Alexei Navalny: Russian opposition leader out of coma after novichok poisoning

Hospital says ‘it remains too early to gauge the long-term effects of his severe poisoning’

Samuel Osborne
Monday 07 September 2020 18:43
Russian opposition leader Alexei Navalny airlifted to Germany

The poisoned Russian opposition leader Alexei Navalny has been taken out of an induced coma and is responsive, according to the German hospital treating him.

Berlin’s Charite hospital said he was being weaned off mechanical ventilation. "It remains too early to gauge the potential long-term effects of his severe poisoning," it said in a statement.

The hospital noted that he was responding to speech but "long-term consequences of the serious poisoning can still not be ruled out".

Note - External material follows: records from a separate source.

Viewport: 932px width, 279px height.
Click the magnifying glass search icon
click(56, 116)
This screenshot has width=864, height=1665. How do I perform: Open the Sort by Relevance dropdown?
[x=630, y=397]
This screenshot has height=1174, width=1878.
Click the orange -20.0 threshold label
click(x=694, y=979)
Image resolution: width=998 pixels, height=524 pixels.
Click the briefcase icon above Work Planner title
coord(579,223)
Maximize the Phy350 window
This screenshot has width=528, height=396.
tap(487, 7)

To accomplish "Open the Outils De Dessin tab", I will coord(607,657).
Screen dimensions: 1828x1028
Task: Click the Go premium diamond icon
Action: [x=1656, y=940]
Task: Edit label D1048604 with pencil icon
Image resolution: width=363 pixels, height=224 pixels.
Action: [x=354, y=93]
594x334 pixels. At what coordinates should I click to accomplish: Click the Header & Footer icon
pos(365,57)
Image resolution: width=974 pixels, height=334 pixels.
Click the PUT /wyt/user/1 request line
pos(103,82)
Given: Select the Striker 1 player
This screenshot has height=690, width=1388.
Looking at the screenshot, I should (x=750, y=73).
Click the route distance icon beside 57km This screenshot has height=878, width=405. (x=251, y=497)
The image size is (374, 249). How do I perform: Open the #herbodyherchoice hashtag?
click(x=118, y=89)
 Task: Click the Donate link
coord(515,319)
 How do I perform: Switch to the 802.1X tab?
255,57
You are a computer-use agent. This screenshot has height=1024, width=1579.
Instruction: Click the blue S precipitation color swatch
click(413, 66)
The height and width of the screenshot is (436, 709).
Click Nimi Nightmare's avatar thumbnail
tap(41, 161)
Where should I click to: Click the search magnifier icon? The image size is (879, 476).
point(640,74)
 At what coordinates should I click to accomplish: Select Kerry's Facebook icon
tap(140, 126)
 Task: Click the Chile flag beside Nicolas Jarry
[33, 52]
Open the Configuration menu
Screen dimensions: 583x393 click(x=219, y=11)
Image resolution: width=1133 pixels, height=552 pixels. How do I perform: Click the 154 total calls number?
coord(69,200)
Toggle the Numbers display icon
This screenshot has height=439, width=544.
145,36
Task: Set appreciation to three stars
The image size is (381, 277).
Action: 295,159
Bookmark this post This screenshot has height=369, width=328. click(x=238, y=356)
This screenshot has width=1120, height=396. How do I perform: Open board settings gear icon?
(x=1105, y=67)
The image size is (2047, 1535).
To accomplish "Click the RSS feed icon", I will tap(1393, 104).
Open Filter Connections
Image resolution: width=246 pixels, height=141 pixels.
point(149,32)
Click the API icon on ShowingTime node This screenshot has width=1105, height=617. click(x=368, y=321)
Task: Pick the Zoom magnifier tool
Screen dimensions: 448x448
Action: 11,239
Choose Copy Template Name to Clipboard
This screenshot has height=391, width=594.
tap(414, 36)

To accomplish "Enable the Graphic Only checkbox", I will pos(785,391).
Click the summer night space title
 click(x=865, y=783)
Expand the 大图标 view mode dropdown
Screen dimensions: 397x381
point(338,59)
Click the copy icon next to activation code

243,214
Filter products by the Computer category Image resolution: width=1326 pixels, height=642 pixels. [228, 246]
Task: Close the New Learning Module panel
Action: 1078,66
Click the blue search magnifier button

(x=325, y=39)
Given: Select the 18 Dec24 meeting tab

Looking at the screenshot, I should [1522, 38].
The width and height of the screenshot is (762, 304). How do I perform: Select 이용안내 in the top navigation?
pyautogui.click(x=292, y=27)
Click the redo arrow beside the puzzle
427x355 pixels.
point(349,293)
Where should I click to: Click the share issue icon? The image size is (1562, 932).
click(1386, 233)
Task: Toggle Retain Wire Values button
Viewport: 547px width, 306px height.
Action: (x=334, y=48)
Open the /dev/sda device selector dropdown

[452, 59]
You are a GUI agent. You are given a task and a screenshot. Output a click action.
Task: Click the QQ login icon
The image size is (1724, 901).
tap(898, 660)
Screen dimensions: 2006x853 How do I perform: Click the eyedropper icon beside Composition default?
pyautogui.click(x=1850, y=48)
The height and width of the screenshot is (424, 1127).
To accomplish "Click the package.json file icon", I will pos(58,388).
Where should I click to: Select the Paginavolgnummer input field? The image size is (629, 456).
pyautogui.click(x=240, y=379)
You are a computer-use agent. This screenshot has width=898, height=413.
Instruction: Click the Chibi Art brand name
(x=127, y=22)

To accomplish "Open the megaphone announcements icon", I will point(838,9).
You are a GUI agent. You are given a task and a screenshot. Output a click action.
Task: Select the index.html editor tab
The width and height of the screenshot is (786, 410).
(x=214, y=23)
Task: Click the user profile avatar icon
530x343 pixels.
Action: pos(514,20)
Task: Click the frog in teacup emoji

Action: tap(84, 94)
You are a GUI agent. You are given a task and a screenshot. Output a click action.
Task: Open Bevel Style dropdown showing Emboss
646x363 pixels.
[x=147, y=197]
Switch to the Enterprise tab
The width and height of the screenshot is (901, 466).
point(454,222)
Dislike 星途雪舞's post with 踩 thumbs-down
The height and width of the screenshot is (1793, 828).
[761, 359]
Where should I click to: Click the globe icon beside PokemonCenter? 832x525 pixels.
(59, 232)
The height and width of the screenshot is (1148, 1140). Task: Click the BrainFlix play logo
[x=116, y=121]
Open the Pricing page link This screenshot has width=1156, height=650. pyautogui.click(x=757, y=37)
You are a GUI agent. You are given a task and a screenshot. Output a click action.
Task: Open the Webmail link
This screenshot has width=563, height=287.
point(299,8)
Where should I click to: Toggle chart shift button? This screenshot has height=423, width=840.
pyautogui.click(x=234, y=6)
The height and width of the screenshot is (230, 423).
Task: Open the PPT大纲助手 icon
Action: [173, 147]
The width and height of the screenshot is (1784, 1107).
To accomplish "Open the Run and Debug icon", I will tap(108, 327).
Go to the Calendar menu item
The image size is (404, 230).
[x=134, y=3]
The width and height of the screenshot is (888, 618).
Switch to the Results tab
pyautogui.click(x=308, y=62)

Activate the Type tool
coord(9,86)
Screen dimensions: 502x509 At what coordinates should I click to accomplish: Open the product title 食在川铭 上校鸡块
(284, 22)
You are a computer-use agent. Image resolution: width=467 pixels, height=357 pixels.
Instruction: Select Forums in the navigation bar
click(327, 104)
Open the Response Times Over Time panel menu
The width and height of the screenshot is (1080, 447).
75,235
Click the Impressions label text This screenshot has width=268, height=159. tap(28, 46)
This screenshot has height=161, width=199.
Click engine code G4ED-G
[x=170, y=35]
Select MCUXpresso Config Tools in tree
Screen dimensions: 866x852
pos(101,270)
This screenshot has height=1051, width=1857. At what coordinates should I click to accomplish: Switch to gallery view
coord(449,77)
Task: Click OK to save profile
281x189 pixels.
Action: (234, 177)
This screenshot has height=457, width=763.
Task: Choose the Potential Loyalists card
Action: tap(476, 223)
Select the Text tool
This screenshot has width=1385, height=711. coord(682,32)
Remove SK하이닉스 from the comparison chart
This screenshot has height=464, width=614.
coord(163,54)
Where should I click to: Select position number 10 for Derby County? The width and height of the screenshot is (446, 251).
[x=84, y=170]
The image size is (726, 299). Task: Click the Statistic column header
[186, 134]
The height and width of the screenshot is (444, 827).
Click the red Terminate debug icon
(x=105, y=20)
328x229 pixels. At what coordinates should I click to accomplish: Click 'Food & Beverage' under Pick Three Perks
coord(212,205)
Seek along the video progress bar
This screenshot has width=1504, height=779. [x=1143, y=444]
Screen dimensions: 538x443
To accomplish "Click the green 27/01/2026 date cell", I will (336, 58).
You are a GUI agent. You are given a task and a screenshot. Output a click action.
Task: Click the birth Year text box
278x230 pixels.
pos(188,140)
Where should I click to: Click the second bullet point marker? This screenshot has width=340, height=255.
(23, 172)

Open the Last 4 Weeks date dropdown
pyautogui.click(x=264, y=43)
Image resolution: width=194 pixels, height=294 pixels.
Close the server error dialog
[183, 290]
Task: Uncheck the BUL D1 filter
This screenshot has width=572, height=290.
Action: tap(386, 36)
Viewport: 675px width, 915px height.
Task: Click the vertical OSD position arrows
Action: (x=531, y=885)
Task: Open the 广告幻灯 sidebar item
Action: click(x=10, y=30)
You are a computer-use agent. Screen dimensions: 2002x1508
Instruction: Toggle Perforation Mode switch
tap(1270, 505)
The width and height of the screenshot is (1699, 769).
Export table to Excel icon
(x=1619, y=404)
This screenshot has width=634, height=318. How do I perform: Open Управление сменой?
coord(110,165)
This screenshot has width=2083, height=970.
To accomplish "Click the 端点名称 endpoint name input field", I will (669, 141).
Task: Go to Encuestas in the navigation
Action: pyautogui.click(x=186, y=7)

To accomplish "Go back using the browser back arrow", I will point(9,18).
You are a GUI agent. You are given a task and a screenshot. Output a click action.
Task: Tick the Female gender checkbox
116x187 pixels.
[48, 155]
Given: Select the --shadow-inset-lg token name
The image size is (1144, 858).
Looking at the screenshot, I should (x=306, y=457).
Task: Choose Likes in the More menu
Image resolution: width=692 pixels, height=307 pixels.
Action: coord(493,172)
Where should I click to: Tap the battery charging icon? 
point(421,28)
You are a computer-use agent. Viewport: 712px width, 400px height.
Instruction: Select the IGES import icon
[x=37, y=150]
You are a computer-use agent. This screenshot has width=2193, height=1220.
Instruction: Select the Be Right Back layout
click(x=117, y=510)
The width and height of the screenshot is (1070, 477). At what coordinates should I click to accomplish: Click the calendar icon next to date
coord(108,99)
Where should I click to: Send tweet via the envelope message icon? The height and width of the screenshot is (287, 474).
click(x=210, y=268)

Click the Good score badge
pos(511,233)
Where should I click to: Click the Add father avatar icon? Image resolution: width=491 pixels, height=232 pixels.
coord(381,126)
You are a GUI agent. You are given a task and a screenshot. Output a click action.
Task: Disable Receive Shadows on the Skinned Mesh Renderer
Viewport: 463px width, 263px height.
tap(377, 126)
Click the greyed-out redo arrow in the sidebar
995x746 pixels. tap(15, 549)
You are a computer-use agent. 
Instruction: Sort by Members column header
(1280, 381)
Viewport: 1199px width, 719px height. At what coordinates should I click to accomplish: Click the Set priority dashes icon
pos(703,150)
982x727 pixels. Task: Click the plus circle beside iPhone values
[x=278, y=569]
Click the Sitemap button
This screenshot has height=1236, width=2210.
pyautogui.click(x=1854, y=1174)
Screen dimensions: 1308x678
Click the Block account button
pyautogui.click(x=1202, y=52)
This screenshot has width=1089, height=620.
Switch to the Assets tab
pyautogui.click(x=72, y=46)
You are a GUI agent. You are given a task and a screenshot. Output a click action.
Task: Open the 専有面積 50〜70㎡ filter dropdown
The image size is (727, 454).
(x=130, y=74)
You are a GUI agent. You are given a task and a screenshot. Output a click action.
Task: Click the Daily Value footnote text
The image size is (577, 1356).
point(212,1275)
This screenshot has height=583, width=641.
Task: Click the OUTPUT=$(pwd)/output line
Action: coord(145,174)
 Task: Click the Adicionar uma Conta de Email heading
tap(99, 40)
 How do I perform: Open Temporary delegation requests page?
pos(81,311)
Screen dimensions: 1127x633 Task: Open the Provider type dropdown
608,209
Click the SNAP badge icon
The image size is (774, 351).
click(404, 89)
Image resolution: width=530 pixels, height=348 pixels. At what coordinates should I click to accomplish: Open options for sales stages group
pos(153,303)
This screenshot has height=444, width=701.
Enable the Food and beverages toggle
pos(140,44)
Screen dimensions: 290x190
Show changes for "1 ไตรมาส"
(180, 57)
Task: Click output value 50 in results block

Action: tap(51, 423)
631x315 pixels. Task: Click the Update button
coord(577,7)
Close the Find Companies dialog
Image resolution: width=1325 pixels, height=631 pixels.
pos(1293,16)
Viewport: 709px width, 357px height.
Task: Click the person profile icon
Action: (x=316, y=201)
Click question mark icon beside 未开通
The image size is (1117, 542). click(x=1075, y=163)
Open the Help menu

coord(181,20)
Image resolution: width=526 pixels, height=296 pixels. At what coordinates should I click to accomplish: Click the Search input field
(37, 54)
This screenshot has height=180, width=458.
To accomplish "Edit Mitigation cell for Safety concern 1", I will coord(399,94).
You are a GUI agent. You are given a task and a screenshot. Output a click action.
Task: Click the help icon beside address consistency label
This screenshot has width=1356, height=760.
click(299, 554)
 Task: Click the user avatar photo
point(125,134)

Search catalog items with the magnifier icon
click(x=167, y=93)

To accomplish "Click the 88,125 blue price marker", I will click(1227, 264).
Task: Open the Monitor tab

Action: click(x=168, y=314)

Germany’s chancellor, Angela Merkel, said Berlin has concluded Mr Navalny was poisoned with novichok, the same substance the British government said was used against Russian double agent Sergei Skripal and his daughter in an attack in Salisbury in 2018.

Moscow denies any involvement and has accused Germany of failing to provide any evidence about the poisoning.

Mr Navalny, a staunch critic of Russia’s president, Vladimir Putin, was flown to Germany on 22 August, two days after falling ill on a domestic flight in Russia.

Over the weekend, Germany’s foreign minister, Heiko Maas, said the Russian reaction could determine whether Germany changes its support for the Nord Stream 2 pipeline, which brings Russian gas to Germany under the Baltic Sea, bypassing Ukraine.

"The chancellor also believes that it's wrong to rule anything out," Ms Merkel's spokesman, Steffen Seibert, told reporters after being asked about Mr Maas’s comments.

Previously, Ms Merkel had insisted on "decoupling" Mr Navalny’s case from the pipeline project, which the US strongly opposes.

In August, three US Republican senators threatened sanctions against the operator of a Baltic Sea port located in Ms Merkel's parliamentary constituency for its role as a staging post for ships involved in building Nord Stream 2.

Mr Seibert has said it was premature to expect Moscow to respond to the matter within a few days, but made it clear that Berlin wants answers soon.

"I can't express a clear, time-limited expectation, except that we are certainly not talking about months or the end of the year," he said.